**TASK:**
Give again the lines between the one holding "You are a GUI" and the one holding "click(329, 653)", inclusive, switching "screenshot" to "image" wherever it occurs and changing nothing else. Leave the pictures out of your answer.

**SOURCE MATERIAL:**
= = = =
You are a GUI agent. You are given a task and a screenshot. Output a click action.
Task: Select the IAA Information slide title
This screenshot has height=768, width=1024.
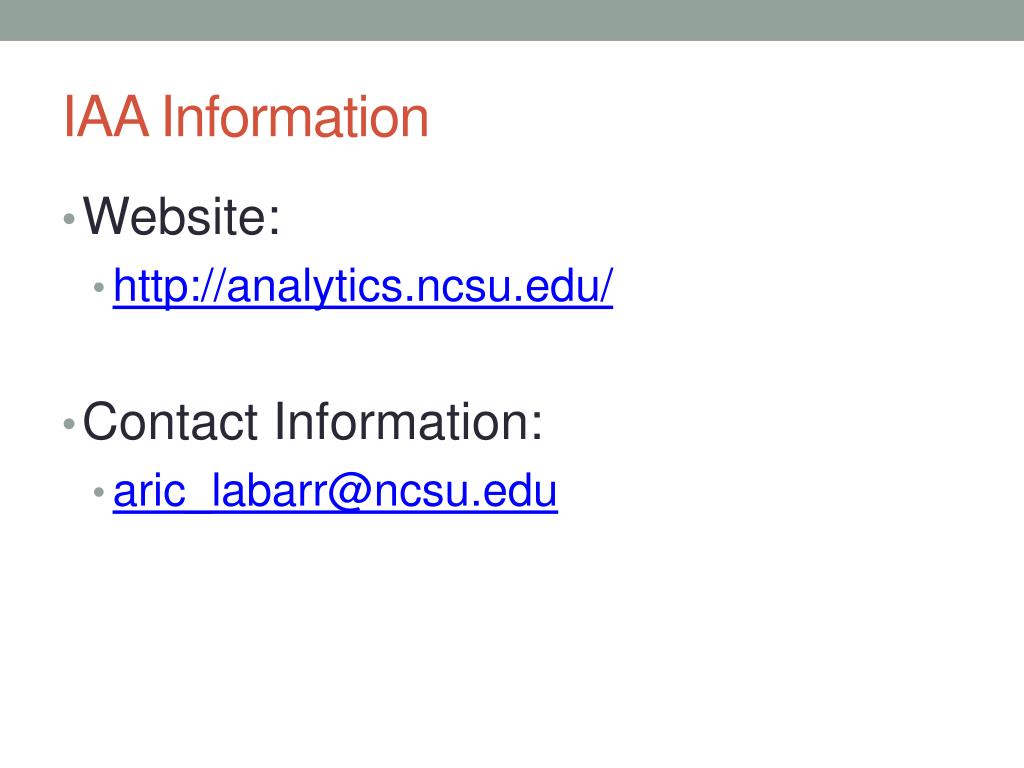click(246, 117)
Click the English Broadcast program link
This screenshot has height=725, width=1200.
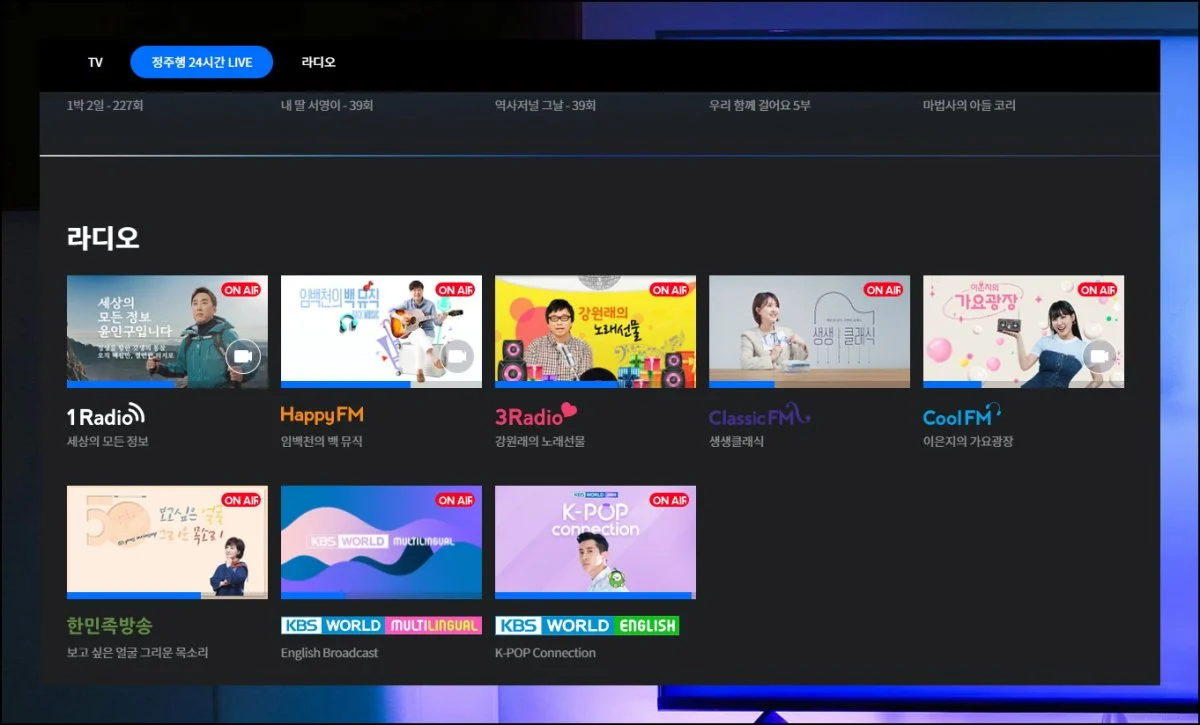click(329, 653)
= = = =
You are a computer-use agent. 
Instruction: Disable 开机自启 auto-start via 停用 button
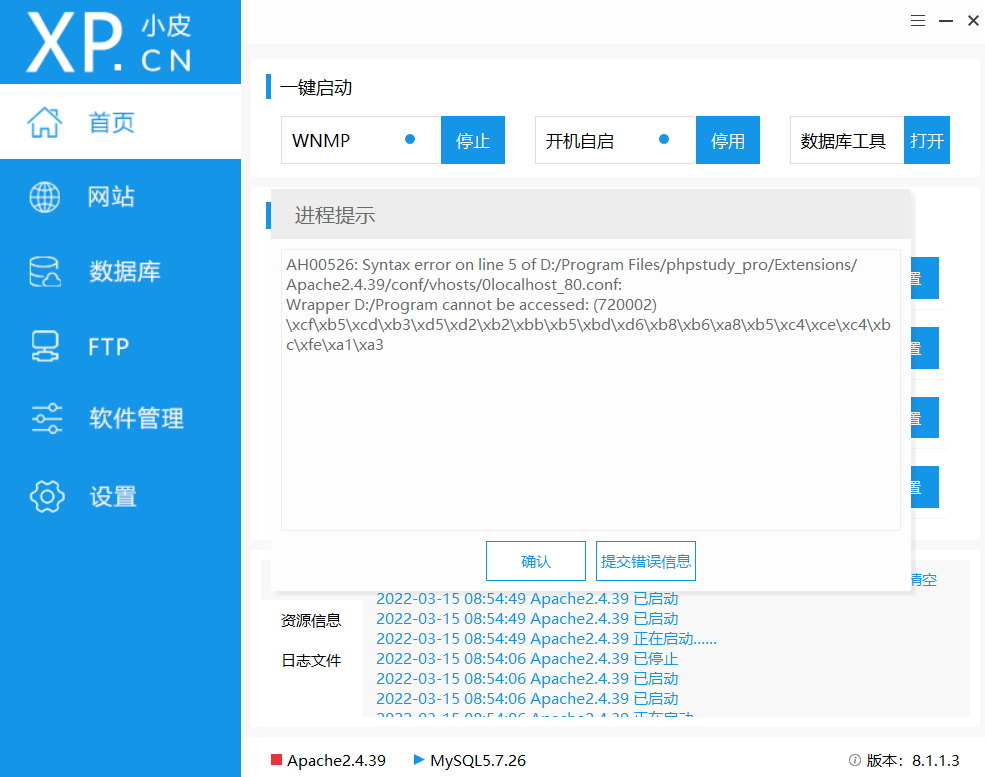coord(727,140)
= = = =
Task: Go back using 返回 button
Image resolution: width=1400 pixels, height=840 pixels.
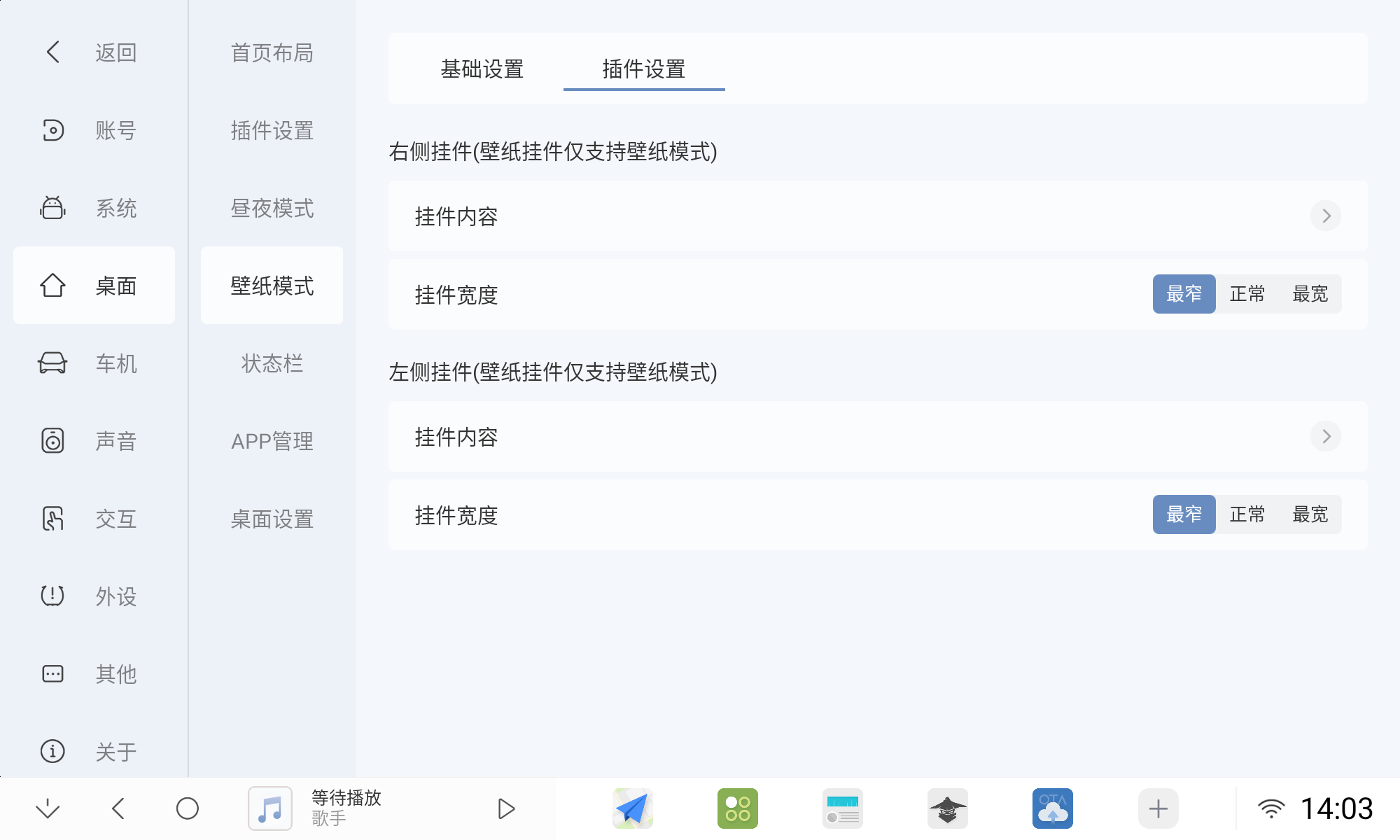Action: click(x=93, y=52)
= = = =
**OUTPUT:**
You are a GUI agent. You are given a task and a image. Output a click action.
Task: Select the IAA Information slide title
This image has height=768, width=1024.
click(246, 117)
Click the English Broadcast program link
This image has height=725, width=1200.
click(329, 653)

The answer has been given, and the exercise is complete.